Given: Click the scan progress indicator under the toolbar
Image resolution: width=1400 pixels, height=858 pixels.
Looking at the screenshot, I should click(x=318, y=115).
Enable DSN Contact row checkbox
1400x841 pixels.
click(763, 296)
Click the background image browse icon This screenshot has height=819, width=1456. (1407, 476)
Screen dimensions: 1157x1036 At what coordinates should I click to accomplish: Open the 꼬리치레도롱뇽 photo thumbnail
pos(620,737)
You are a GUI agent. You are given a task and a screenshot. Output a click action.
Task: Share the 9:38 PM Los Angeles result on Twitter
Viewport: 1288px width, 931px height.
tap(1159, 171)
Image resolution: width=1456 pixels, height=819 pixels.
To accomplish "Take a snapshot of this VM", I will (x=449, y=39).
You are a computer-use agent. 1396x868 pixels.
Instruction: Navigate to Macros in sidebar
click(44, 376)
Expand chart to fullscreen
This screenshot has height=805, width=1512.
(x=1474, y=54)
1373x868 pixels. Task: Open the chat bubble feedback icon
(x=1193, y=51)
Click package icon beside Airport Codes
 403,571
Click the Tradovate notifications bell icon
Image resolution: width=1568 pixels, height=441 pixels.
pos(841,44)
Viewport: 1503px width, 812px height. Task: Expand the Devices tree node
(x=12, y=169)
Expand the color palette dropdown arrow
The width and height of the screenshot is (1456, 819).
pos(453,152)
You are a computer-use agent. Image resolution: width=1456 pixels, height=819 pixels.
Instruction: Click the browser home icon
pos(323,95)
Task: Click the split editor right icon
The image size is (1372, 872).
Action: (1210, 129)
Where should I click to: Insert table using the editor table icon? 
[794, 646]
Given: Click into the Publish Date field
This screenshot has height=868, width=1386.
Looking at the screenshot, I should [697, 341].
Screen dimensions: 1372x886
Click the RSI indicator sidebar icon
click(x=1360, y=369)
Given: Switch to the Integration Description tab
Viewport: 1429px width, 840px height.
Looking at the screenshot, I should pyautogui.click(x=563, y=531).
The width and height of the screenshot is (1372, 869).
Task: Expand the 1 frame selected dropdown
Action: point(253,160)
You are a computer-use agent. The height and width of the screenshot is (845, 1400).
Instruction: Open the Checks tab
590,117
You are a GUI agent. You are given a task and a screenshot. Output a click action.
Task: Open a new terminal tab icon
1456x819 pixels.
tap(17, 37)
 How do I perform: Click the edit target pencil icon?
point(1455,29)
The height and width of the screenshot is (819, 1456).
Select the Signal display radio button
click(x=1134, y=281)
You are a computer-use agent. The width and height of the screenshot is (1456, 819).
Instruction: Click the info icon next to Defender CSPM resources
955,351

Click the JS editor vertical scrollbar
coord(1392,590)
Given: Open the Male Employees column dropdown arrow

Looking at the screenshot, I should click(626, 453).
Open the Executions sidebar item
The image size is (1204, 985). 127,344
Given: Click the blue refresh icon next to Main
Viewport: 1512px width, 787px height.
◆ ◆ ◆
> [What you have to do]: In the listing above, count the lines where the string "computer" occurs, then give that count and nothing else.

> [Your response]: 4